March
20, 2012
Presidential source says ministers
loyal to Saleh left meeting to cause failure of consensus government.
SANAA - Yemeni ministers loyal to
veteran strongman Ali Abdullah Saleh, who quit as president last month under a
hard-won transition deal, walked out of a cabinet meeting on Tuesday, sources
close to Saleh's successor said.
The move came hours after a senior
official said Saleh had threatened to pull his supporters out of the consensus
cabinet formed with the parliamentary opposition in December as another key
part of the transfer of power deal.
All but two ministers of Saleh's
General People's Congress (GPC) party left the meeting as part of
"attempts by Saleh to cause the failure of the consensus government,"

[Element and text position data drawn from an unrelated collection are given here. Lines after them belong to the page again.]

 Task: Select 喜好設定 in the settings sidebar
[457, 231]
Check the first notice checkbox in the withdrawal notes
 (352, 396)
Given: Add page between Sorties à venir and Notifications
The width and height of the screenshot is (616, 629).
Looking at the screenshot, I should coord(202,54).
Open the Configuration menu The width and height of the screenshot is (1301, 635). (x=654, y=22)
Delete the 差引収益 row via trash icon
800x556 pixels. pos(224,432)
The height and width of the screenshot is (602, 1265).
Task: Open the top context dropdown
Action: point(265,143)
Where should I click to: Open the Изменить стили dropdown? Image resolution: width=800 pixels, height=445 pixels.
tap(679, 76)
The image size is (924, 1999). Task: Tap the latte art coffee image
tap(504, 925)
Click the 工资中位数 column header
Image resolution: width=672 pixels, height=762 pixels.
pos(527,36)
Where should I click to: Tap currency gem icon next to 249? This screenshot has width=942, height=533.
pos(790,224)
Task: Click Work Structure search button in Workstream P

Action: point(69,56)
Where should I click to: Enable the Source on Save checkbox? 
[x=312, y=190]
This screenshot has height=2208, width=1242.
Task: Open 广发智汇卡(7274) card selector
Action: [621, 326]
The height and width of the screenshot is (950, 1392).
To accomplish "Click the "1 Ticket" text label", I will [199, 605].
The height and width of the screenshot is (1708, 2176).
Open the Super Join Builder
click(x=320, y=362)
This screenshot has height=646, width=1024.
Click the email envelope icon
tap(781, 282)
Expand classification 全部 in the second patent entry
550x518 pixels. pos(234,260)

said one source close to President Abdrabuh Mansur Hadi.
Hadi, elected as Saleh's successor
last month in a vote in which his was the only name on the ballot paper, is
scrambling to persuade his predecessor not to make good on his threat to bring
down the government, a top official said on condition of anonymity.
Hadi has appointed a committee of
leading politicians in a bid "to convince Saleh to abandon his
threats," the official said.
If the commission fails to secure
a change of heart, "the president will have to form a new government of
national unity," the official added.
But Saleh showed little sign of
backing down and telephoned Prime Minister Mohammed Basindawa personally and
"threatened" his government, a cabinet source said.
The 34-member unity cabinet,
appointed in December in accordance with the transition deal, has equal numbers
of ministers from the GPC and the parliamentary opposition's Common Forum
alliance.
Under the terms of the
Gulf-brokered agreement which he signed with the opposition in November, Saleh
gave up the Sanaa presidency that he had held since 1978.
But he retains the leadership of
the GPC and aides have not ruled out his standing in a contested presidential
election due to be held alongside new parliamentary polls in 2014.
Over the past week, the pro-Saleh
press has stepped up its criticism of Basindawa's government and in a speech
last week the former president accused it of being "weak" and of
"not understanding anything about politics."
The Gulf-brokered transition deal brought
an end to 10 months of deadly violence between Saleh opponents and loyalist
troops, that ended up splitting the security forces and fanning an insurgency
in the south and east by militants loyal to Al-Qaeda.
Since taking over as president,
Hadi has struggled to grapple with the huge challenges facing the Arab world's
poorest nation, which also include a Shiite rebellion in the far north and a
growing campaign for secession in the formerly independent south.